I have watched this particular dance a number of times at a number of weddings and as my own looms closer, I know it will be every bit as special for me as I had always envisioned it to be. My dad is no great dancer and neither can he swing me around like a fine gentleman.

But like every other father of the bride, I do know that he will want to Freeze the Picture and remember me as the little, sniffling ragamuffin he bid his first goodbye to when I went off to school for the first time. I hated every second that was spent slicking my boy-cut hair down and every gleam of my new shoes that morning. He still managed to click a photograph of me though and everytime I look at it now, I grin.

This time, it is not school I shall be leaving the home for, but to a new life. It is the great unknown, sure; but this time, I shall have years of love and advice and all the freedom he dusted the growing years of my life with.

For that, I am forever greatful.

The picture may not be frozen, but my goodbye shall hardly be graced with an absent-minded smile.

P.S: Incidentally, if you thought this was a review of the movie, I am sorry to disappoint. It’s what the movie made me feel and what it made me think of with regards to my own wedding. That’s what this blog is about in the end. So I am glad you understand and even gladder you stuck on so far to the Plan “W”.

June 26, 2009

The Strange Words in my Mind

10th June 2009
12.25 am Bahrain Time

It bothers me at times, how the strangest things have a way finding me in my corner of the planet. There I go lost in the maze I call my mind, not a care in the world and half the time unaware of what’s happening around me (yes, no accidents so far) and .bang. strange things happen. Usually in a steady staccato of occurrences.

Words, or more specifically the written word, have always held a fascination for me. I could sit reading a particularly evocative line for an hour, for the simple fact that it moved me enough to let me feel things more vividly than a mere visual would. The writers and poets I consider gods and goddesses are usually most people’s demi-gods.

It hardly matters to me.

I am more concerned with, nay, in pursuit of the emotions the words awaken in me. Awaken in me enough to want me to gulp hard and savor each breath of air that keeps me alive. Alive enough to feel each emotion conveyed in a few words or a few pages- whatever may be the case.

Weavers of words exist a dime-a-dozen, weaving their cottony thoughts to create the fine linen most people enjoy wearing and feel comfortable in. I may very well be one of them.

But to be revered and savored are those who produce fine silk and compel you to wear it without even a hint of persuasion.

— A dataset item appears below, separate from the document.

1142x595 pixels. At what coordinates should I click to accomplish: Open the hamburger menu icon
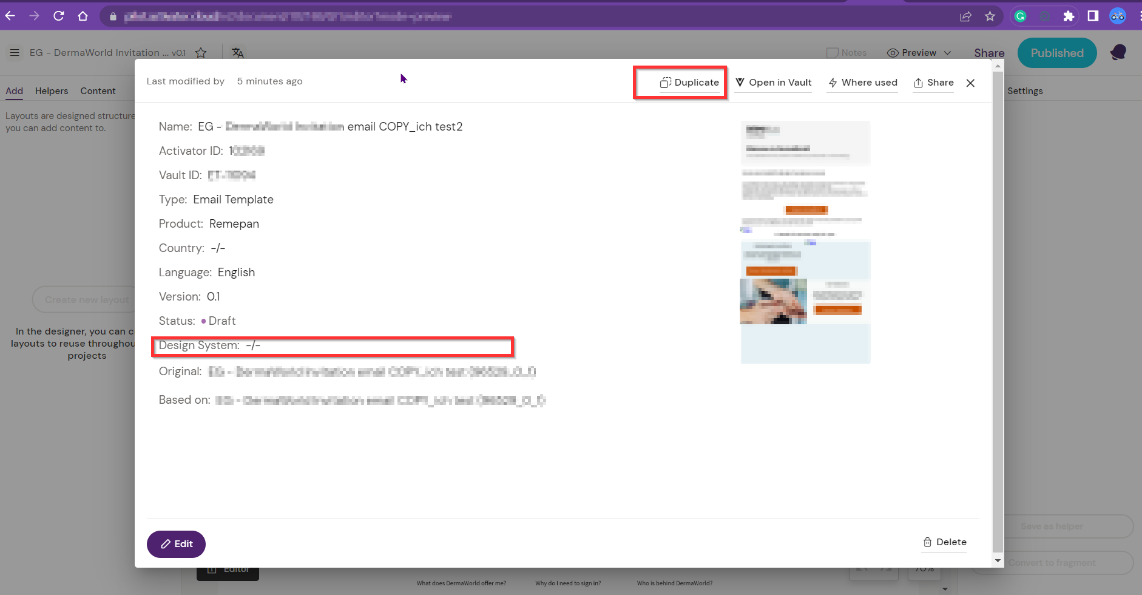coord(15,53)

As silk slides against the skin and makes you feel like the most enchanting being in the world there is, so do these words flow against the mind, rendering you a stranger to your own world but a brilliant observer of it.

I have nothing but my words to stand testament to the strange things that happen to me.

But today, words fail me. Or rather, I have failed them…

Thank you for sticking until the end of this horrendous rambling. I know I did not want to.

12.50 am Bahrain Time.

P.S: Coincidentally, today happens to be very similar to the day I penned this down.

June 19, 2009

The One Ring.

10th June ‘09
11.48 pm Bahrain Time

Something unexpected happened today.

I found the One Ring.

In a little nondescript jewellery shop, tucked away untidily between a big jewellery shop and a bigger jewellery showroom. The shop was so tiny that I have already forgotten its name.

All I can remember is the little band of yellow gold with a strip of rhodium running down the middle and having some of the most perfect striations embossed upon it.

The instant that I saw it, I wanted it.

Just to affirm my decision, I was taken into a few more ordinary showrooms.

Quite hopeless.

I wanted that band and no other would do. A prominently masculine design and one I was initially set against for my own wedding band, I loved it enough to want it on my own finger forever.

For the few moments I held that ring in my palm, I forgot a lot of unpleasant things. Things that had me frowning for nearly two days.

I forgot the unpleasantness of choosing wedding bands without my intended. I forgot my despair at not finding the right bauble to go with my gown, I forgot my escalating need for my mom that I was beginning to experience. Everything. Forgotten.

I found the One Ring.

It was not generic. It was not ordinary.. It was not old-fashioned.

It was unusual. It was romantic. It would turn out to be symbolic. It was stunning.

It was Ours.

12.06 am

June 10, 2009

The Perfect Ring. Again.

Yes, there was a post out here yesterday.

For reason’s beyond your’s or mine ken, this particular plan has been exterminated. So shoo on, the show is over for now.

June 7, 2009

Of Charming Teachers and Charming them…

6th June 2009
1.36pm (Bahrian time)

It’s an empty house I have come home to today. The sunlight is swishing in through the French windows this afternoon, unlike it’s angry barge a few days back.

For some reason, I am experiencing more fascinating things in the morning than in the evening out here in Bahrain.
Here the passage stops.